Records provided below:

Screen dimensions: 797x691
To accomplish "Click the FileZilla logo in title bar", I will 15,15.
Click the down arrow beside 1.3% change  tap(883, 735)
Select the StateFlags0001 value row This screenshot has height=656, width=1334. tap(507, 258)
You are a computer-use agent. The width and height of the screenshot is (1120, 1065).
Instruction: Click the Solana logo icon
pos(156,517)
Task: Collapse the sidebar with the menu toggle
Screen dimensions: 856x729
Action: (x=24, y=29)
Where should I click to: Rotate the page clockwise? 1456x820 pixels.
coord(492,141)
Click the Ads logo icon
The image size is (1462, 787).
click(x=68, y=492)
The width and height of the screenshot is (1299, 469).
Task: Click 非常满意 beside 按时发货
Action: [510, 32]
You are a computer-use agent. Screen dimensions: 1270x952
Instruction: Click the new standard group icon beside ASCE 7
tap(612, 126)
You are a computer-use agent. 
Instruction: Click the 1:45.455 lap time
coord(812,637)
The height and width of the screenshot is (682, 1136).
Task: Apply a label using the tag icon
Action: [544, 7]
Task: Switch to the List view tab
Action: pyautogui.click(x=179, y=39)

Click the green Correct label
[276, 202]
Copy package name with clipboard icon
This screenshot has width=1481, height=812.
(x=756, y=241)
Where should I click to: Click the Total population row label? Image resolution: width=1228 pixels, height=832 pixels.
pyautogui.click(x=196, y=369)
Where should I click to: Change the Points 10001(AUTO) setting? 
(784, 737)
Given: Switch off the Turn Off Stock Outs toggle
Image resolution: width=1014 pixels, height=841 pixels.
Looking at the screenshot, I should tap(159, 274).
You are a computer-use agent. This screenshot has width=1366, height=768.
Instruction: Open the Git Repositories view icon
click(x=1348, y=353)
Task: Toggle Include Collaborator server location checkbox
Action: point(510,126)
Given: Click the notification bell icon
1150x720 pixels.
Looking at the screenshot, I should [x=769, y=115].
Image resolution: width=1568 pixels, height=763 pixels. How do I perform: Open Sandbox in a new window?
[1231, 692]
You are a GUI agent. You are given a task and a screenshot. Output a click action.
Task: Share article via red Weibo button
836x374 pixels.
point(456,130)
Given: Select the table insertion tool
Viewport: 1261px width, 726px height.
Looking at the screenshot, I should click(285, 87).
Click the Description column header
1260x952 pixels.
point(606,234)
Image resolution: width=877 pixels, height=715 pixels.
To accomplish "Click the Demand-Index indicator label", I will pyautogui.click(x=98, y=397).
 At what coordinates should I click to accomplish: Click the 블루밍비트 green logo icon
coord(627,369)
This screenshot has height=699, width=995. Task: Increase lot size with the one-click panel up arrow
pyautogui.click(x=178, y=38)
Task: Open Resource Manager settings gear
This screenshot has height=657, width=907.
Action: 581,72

End of Records provided.

Print every record exactly as written.

### Finished exercise
Screen dimensions: 797x691
To accomplish "Click the FileZilla logo in title bar", I will 15,15.
Click the down arrow beside 1.3% change  tap(883, 735)
Select the StateFlags0001 value row This screenshot has height=656, width=1334. tap(507, 258)
You are a computer-use agent. The width and height of the screenshot is (1120, 1065).
Instruction: Click the Solana logo icon
pos(156,517)
Task: Collapse the sidebar with the menu toggle
Screen dimensions: 856x729
Action: (x=24, y=29)
Where should I click to: Rotate the page clockwise? 1456x820 pixels.
coord(492,141)
Click the Ads logo icon
The image size is (1462, 787).
click(x=68, y=492)
The width and height of the screenshot is (1299, 469).
Task: Click 非常满意 beside 按时发货
Action: [510, 32]
You are a computer-use agent. Screen dimensions: 1270x952
Instruction: Click the new standard group icon beside ASCE 7
tap(612, 126)
You are a computer-use agent. 
Instruction: Click the 1:45.455 lap time
coord(812,637)
The height and width of the screenshot is (682, 1136).
Task: Apply a label using the tag icon
Action: [544, 7]
Task: Switch to the List view tab
Action: pyautogui.click(x=179, y=39)

Click the green Correct label
[276, 202]
Copy package name with clipboard icon
This screenshot has width=1481, height=812.
(x=756, y=241)
Where should I click to: Click the Total population row label? Image resolution: width=1228 pixels, height=832 pixels.
pyautogui.click(x=196, y=369)
Where should I click to: Change the Points 10001(AUTO) setting? 
(784, 737)
Given: Switch off the Turn Off Stock Outs toggle
Image resolution: width=1014 pixels, height=841 pixels.
Looking at the screenshot, I should tap(159, 274).
You are a computer-use agent. This screenshot has width=1366, height=768.
Instruction: Open the Git Repositories view icon
click(x=1348, y=353)
Task: Toggle Include Collaborator server location checkbox
Action: point(510,126)
Given: Click the notification bell icon
1150x720 pixels.
Looking at the screenshot, I should [x=769, y=115].
Image resolution: width=1568 pixels, height=763 pixels. How do I perform: Open Sandbox in a new window?
[1231, 692]
You are a GUI agent. You are given a task and a screenshot. Output a click action.
Task: Share article via red Weibo button
836x374 pixels.
point(456,130)
Given: Select the table insertion tool
Viewport: 1261px width, 726px height.
Looking at the screenshot, I should click(285, 87).
Click the Description column header
1260x952 pixels.
point(606,234)
Image resolution: width=877 pixels, height=715 pixels.
To accomplish "Click the Demand-Index indicator label", I will pyautogui.click(x=98, y=397).
 At what coordinates should I click to accomplish: Click the 블루밍비트 green logo icon
coord(627,369)
This screenshot has height=699, width=995. Task: Increase lot size with the one-click panel up arrow
pyautogui.click(x=178, y=38)
Task: Open Resource Manager settings gear
This screenshot has height=657, width=907.
Action: 581,72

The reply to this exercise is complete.